At least 12 labor unions have sued New Jersey Gov. Chris
Christie over his plan to reduce payments into the state public pension system,
arguing it is in direct violation of earlier pension reform legislation he
signed. Christie says the state just doesn't have the money.
What's interesting here is that there doesn't appear to be
any real dispute over the underlying facts. Christie concedes he was supposed
to make the payments under 2011 legislation but says the legislation was signed
when state expected to have higher tax revenues.

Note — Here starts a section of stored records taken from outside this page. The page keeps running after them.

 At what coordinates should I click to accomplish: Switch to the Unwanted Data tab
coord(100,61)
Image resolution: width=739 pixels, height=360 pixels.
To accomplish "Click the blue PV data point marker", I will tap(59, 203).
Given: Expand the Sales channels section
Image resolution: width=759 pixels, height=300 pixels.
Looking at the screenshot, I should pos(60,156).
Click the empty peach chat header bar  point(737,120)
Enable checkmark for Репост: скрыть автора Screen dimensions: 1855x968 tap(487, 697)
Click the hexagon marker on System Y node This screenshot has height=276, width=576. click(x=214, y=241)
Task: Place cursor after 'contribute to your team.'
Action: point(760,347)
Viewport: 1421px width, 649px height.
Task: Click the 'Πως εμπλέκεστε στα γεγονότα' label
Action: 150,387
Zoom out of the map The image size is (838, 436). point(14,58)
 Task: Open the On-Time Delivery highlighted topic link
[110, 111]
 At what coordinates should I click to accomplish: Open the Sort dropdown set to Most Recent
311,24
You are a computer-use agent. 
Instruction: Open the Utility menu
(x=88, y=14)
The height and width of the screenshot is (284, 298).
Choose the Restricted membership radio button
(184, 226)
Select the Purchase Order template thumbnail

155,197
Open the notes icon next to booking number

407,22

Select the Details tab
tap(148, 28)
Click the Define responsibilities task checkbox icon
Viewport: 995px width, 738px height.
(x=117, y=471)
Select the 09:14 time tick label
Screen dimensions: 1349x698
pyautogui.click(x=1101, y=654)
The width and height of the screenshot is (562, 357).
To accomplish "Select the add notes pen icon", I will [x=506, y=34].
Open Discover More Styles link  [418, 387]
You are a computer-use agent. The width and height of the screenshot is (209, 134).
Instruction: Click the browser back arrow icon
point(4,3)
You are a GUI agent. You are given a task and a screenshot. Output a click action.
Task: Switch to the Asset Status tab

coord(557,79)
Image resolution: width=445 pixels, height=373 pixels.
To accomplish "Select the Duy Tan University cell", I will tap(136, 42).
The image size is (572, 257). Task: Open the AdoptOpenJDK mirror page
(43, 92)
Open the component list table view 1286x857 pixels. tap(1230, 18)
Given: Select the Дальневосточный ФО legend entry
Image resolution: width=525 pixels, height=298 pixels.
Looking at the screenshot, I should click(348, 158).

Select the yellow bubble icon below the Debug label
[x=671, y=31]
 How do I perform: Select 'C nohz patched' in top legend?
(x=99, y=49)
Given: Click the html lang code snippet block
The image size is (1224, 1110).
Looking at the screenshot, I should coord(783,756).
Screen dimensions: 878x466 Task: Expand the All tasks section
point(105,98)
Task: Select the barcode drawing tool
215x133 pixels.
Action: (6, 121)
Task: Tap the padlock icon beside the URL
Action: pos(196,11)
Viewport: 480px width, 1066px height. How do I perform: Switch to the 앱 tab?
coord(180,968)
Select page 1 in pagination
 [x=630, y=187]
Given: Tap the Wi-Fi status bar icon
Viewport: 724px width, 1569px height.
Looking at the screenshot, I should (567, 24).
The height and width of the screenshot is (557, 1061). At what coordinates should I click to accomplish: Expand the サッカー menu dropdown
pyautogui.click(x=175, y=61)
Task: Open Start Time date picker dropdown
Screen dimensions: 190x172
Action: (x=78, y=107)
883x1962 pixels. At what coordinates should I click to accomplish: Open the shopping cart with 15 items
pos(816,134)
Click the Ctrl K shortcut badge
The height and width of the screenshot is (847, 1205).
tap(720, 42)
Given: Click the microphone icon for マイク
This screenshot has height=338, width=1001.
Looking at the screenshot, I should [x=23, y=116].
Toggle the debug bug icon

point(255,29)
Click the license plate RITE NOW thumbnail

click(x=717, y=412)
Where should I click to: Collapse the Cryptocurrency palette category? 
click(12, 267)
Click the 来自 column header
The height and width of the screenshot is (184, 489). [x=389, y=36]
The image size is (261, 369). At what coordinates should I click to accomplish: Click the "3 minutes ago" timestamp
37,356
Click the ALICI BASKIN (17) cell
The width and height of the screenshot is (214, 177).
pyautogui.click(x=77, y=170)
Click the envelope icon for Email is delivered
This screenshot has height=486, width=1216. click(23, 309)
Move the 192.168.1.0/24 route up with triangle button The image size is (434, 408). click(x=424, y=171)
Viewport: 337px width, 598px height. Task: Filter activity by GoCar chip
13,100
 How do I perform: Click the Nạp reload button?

"This is not something I want to do, but when revenues
fall as far short as they have, you have little or no choice," Christie
told reporters Monday. The state faces a $2.7 billion budget gap through next
June. Christie's plan involves cutting planned pension payments from $3.8
billion to $1.4 billion over two years.
State union leaders aren't disputing the sad state of the
pension. In a Monday op-ed for the New Jersey Star-Ledger, New Jersey Education
Association President Wendell Steinhauer conceded: "We all agree New
Jersey's public employee pension funds are terribly underfunded" -- a
result of years of neglect under previous Republican and Democratic governors.
Overall, it is underfunded by $52 billion.
Steinhauer's wants the state to raise revenue further. He is
angry that Christie "stubbornly refuses" to agree to a millionaires'
tax since the rich "have done quite well in recent years."
The tax proposed by state Democratic lawmakers would bring
in $800 million annually under the most optimistic scenario. That would still
leave at least a $800 million gap in the current two-year budget.
“Since I’ve announced what the plan was, you have not heard
boo, nothing, from anybody else in a position of leadership in this state
saying they have a different plan that’s able to fill the size of the gap that
we have,” Christie said Monday.
Nevertheless, NJEA and at least 11 other unions — several
opted to join in Monday — have sued to force the state to pay into the pension
fund.
"If the governor's actions, both immediate and future,
are permitted to stand, the systems will become insolvent within a few years:
The pension as an actuarial reserve system will collapse," the NJEA
lawsuit warns.
Christie believes the state will prevail in court. A similar
effort by unions to prevent cuts to state pensions in Detroit failed last year,
though in that case the city was in bankruptcy.